# EXERCISE:
Arrange the lines from the one containing "You are a GUI" through the one containing "(x=24, y=84)", both included, as a JSON list of strings with one string per line and any blank lines omitted. Leave the pictures out of your answer.

───── MATERIAL

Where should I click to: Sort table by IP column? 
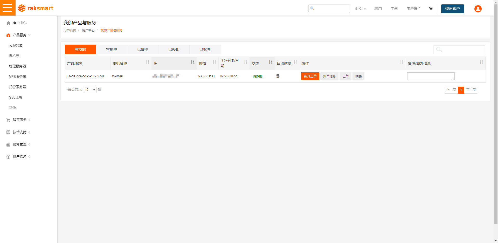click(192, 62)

──────────
───── MATERIAL

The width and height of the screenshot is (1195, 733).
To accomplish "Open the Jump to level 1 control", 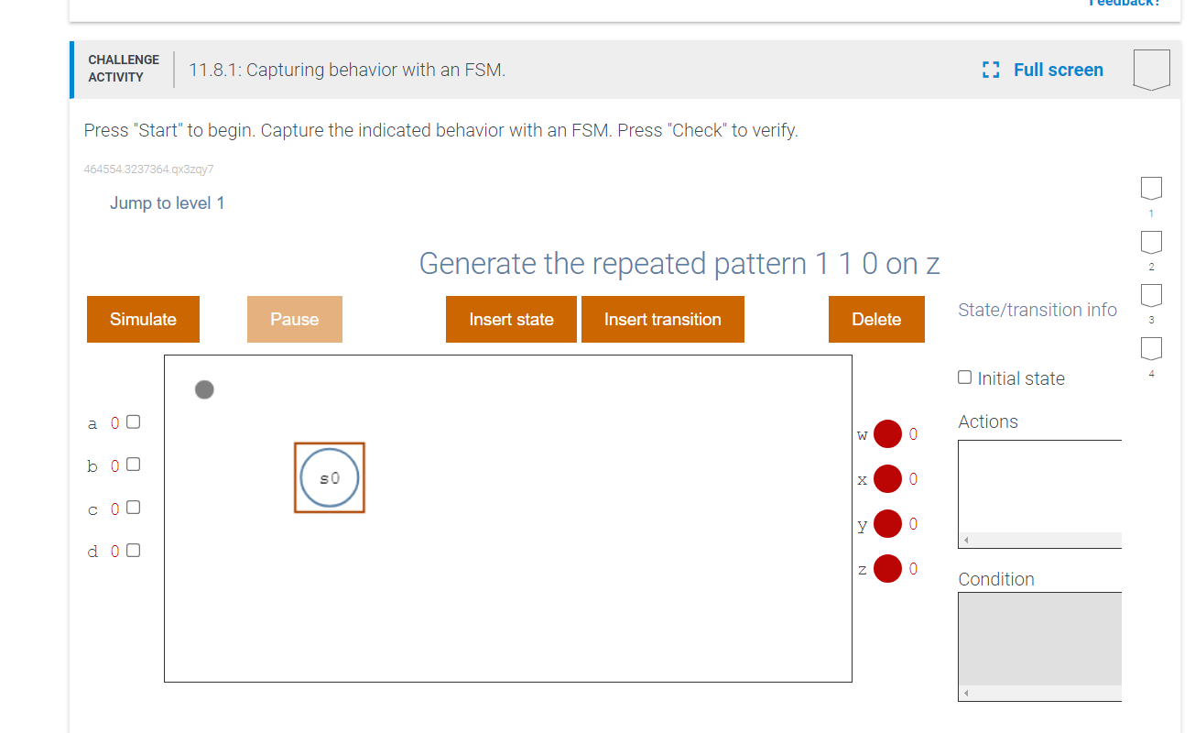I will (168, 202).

──────────
───── MATERIAL

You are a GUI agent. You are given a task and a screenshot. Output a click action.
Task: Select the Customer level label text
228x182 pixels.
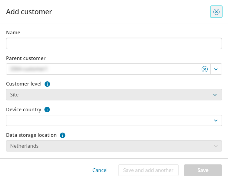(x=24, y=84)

──────────

# OUTPUT BELOW:
[
  "You are a GUI agent. You are given a task and a screenshot. Output a click action.",
  "Task: Select the Customer level label text",
  "228x182 pixels.",
  "(x=24, y=84)"
]